Going forward the report also recommends that Member States authorities:

  • Exchange more information about the challenges, best practices and solutions for implementing the Toolbox measures;
  • continue monitoring and evaluating the implementation of the Toolbox;
  • and, continue working with the Commission to implement EU-level actions listed in the toolbox, including in the area of standardisation and certification, trade defence instrumentsand competition rules to avoid distortions in the 5G supply market. Also, investing in EU capacities in the 5G and post-5G technologies, and ensuring 5G projects supported with public funding take into account cybersecurity risks.

Next Steps

The Commission will continue to work with Member States and ENISA within the framework of the NIS Cooperation Group, to monitor the implementation of the toolbox and to ensure its effective and consistent application. The Group will also promote the alignment of national approaches, through further exchanges of experiences, and by working with the Body of European Regulators for Electronic Communications (BEREC). As part of the implementation of the Commission Recommendation adopted last year, by 1 October 2020, Member States, in cooperation with the Commission, should assess the effects of the Recommendation and determine whether there is need for further action. This assessment should take into account the outcome of the EU coordinated risk assessment that was published in October 2019 as well of the effectiveness of the toolbox measures.

Background

In March 2019, following a call by the European Council for a concerted approach to the security of 5G, the Commission adopted a Recommendation on Cybersecurity of 5G networks. It called on Member States to complete national risk assessments, review national measures and to work together at EU level on a coordinated risk assessment and a common toolbox of mitigating measures.

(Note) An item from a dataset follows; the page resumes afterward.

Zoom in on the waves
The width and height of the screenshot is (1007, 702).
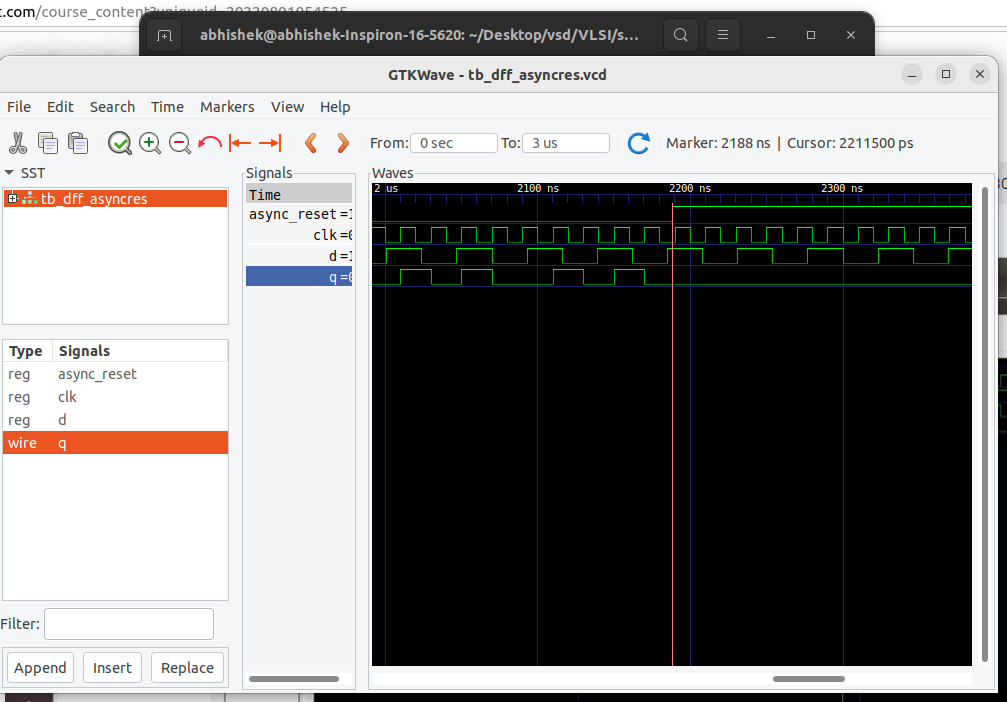[150, 143]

Based on the Member States’ national risk assessment the Report on the EU coordinated risk assessment of the cybersecurity of 5G networks, presented in October 2019, identified the main threats and threats actors, the most sensitive assets, the main vulnerabilities and a number of strategic risks.

To complement this report and as a further input for the toolbox, ENISA carried out a dedicated threat landscape mapping, consisting of a detailed analysis of certain technical aspects, in particular the identification of network assets and of threats affecting these.

In January 2020, the Member States, acting through the NIS Cooperation Group, adopted the EU Toolbox of risk mitigating measures. The Commission adopted a Communication, on that same day, in which it endorsed the toolbox underlining the importance of its effective and quick implementation, and called on Member States to prepare a report on its implementation by 30 June 2020, which was therefore published today.